埼玉新聞

 

道路陥没…1世帯に3万円を補償する案を示す さらに世帯人員に応じ1人2万円も補償、単身世帯は5万円 事業者は一律10万円 陥没箇所から200メートル内が対象 悪臭で窓が開けられず、多くかかった電気代も補償

  • 補償説明会の冒頭であいさつする大野元裕知事=22日午後、八潮市鶴ケ曽根のやしお生涯楽習館

    補償説明会の冒頭であいさつする大野元裕知事=22日午後、八潮市鶴ケ曽根のやしお生涯楽習館

  • 補償説明会の冒頭であいさつする大野元裕知事=22日午後、八潮市鶴ケ曽根のやしお生涯楽習館

 八潮市で県道が陥没しトラックが転落した事故で、県は22日、市内で補償説明会を開いた。陥没箇所から約200メートルの範囲内の住民や事業者を対象に、1世帯当たり3万円、世帯人員に応じ1人につき2万円を補償し、事業者には一律10万円を補償する考えを示した。大野元裕知事は「(金額は)住民へのヒアリングなどから総合的に勘案した。原因に関しては今回切り離して、迅速に寄り添った対応をするべきとの判断に至った」と述べた。

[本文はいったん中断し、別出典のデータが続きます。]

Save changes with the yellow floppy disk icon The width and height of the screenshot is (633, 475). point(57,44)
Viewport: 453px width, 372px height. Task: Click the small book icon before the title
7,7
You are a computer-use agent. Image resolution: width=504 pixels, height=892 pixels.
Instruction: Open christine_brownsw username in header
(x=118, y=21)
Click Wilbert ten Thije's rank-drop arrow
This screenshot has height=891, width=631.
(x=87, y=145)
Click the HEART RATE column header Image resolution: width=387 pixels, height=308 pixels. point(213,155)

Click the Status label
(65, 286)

 県は事故現場の近隣住民、事業者を対象に、22~24日の3日間、説明会を計8回開催する。22日午後に行われた1回目の説明会が報道陣に公開され、個人事業主・法人計21事業者が参加した。

 説明会で県が提示した補償案は、休業や売り上げ減少に対する営業補償や建物などの損傷に係る家屋補償とは別に、「その他の補償」として、1世帯当たり3万円、世帯人員に応じ1人につき2万円を補償する。単身世帯なら5万円、3人世帯は9万円となる。事業者には一律10万円を補償する。

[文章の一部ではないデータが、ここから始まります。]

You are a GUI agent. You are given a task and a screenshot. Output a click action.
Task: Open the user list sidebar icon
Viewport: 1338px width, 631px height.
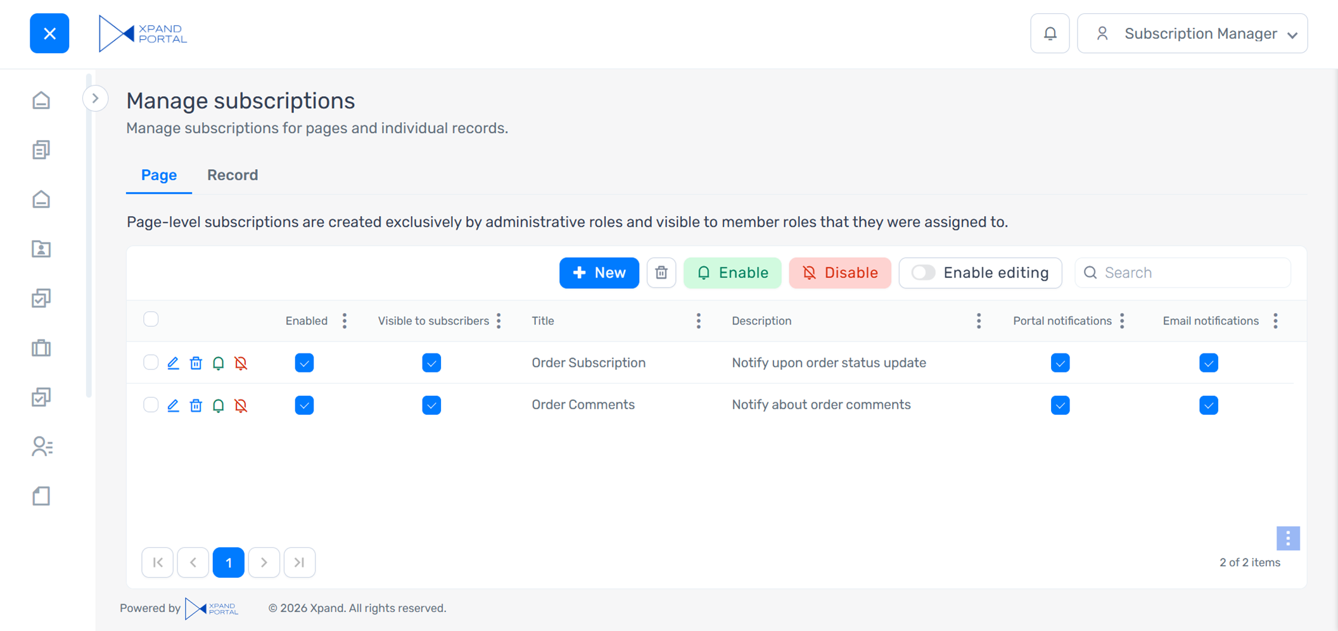[x=41, y=447]
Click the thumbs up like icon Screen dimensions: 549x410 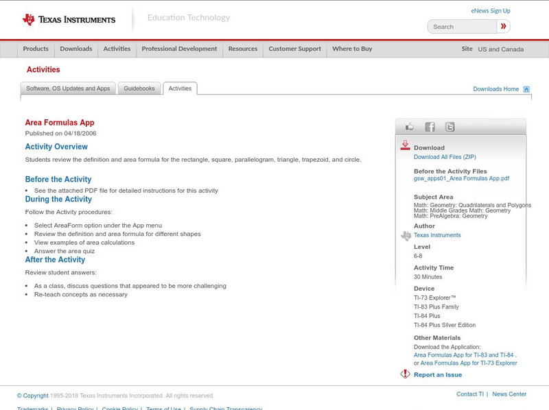[410, 127]
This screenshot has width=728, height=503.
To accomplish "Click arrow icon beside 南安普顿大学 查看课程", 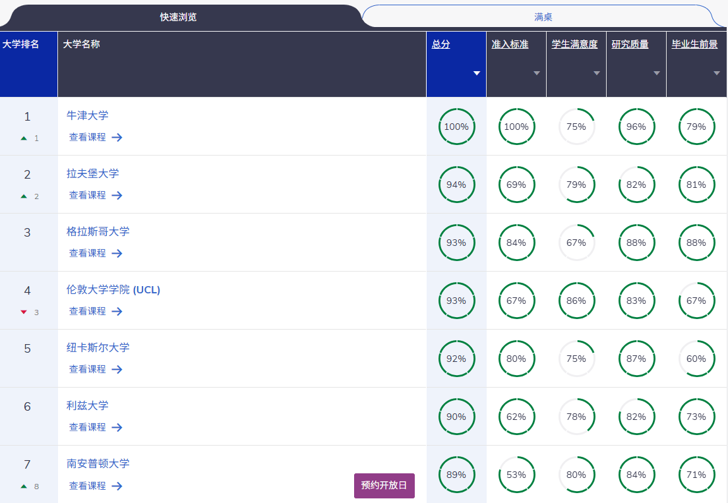I will point(117,486).
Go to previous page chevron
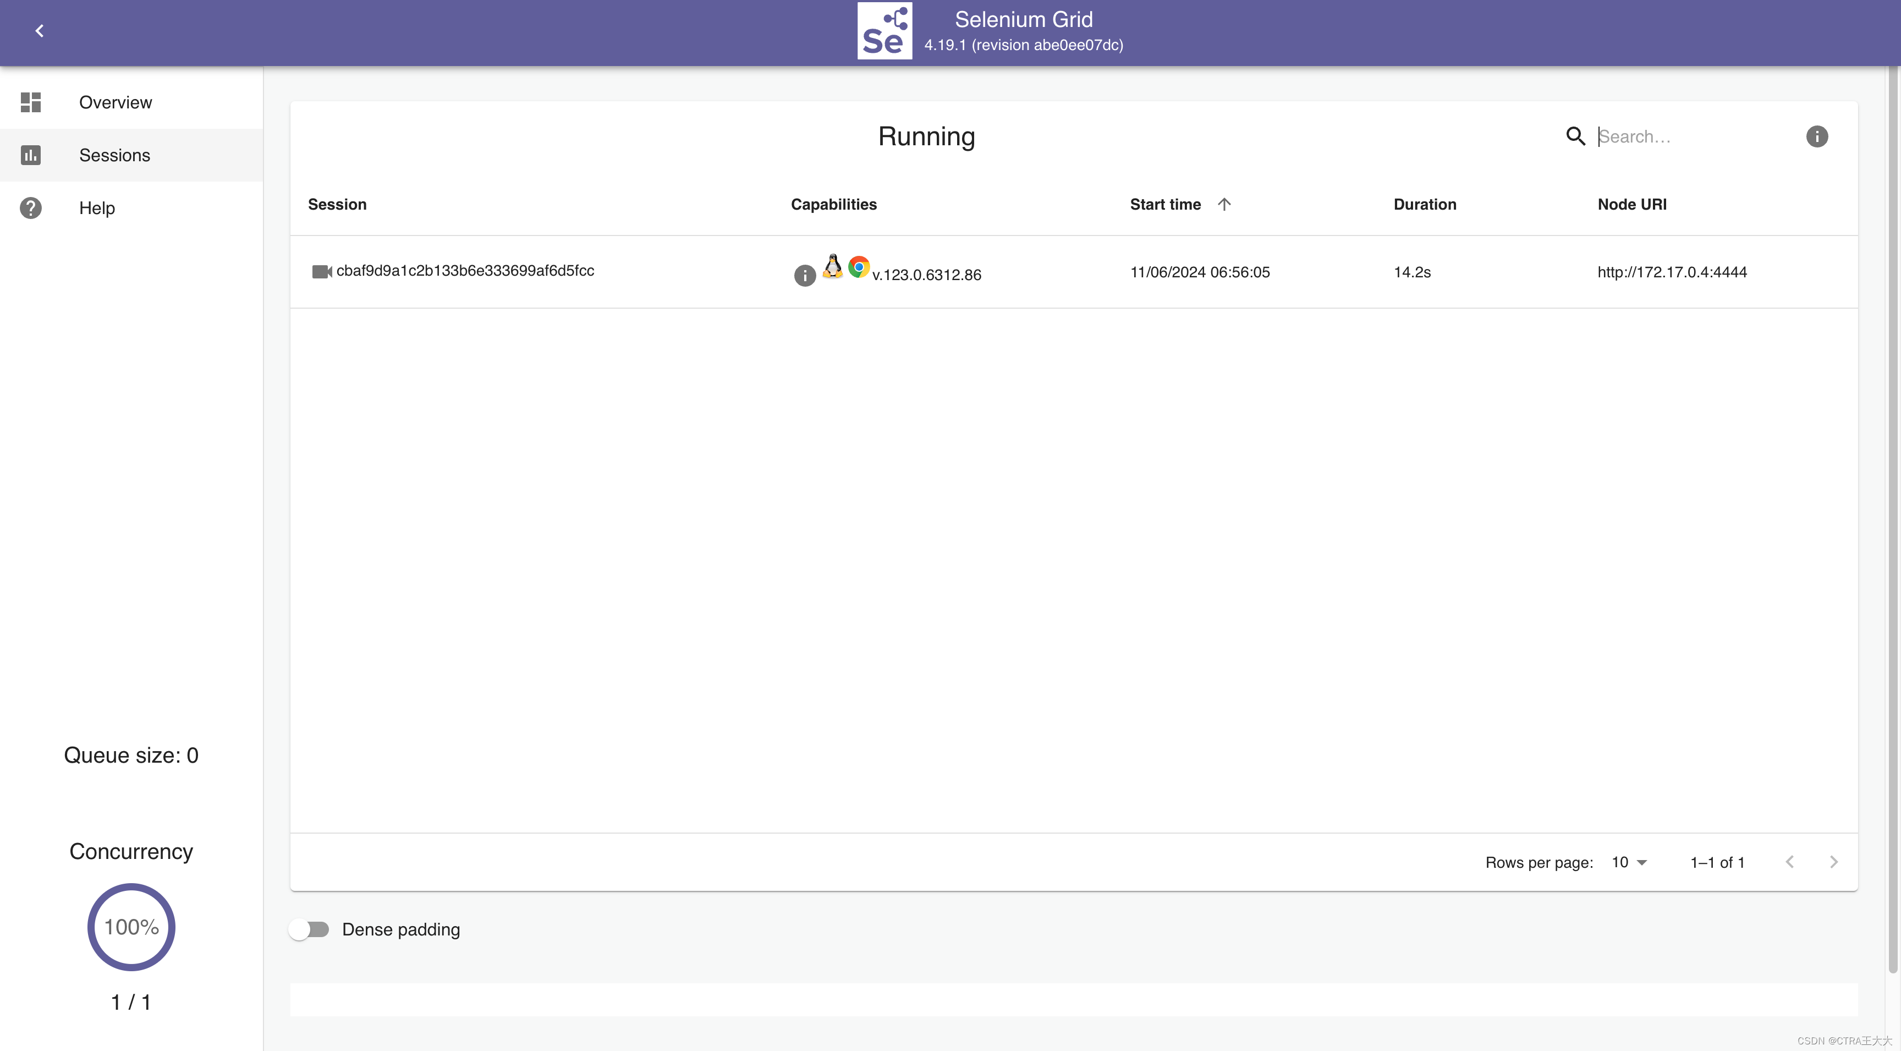 [x=1790, y=862]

 県下水道局によると、「その他の補償」は今回限りで、対象は計509世帯・事業者。「経験のない事象に対処するために実施した土木的措置や復旧工事において、周囲の住民生活や事業活動への支障や負担を、長期間かつ多岐にわたりもたらした」と補償の趣旨を示した。

 下水の悪臭で窓を開けられなかったり、洗濯物が干せず、室内エアコンや洗濯乾燥機、空気清浄・脱臭機を通常よりも稼働させて生じた電気代についても、前年同月との比較で増加額を補償する。

 緊急的な交通規制を長期・大規模に行ったことで、休業もしくは売り上げが減少した事業者に対する営業補償は、事故前後の売上総利益の差額を個別に補償。かかり増し経費についても因果関係を確認した上で補償する。

 陥没箇所からおおむね200メートル付近までに居住する世帯および所在する事業者を対象とした脱臭機の配布や、年内完成を目標としている破損管の仮復旧、年度内完成を目標としている県道の暫定2車線供用など、復旧工事の工程についても説明が行われた。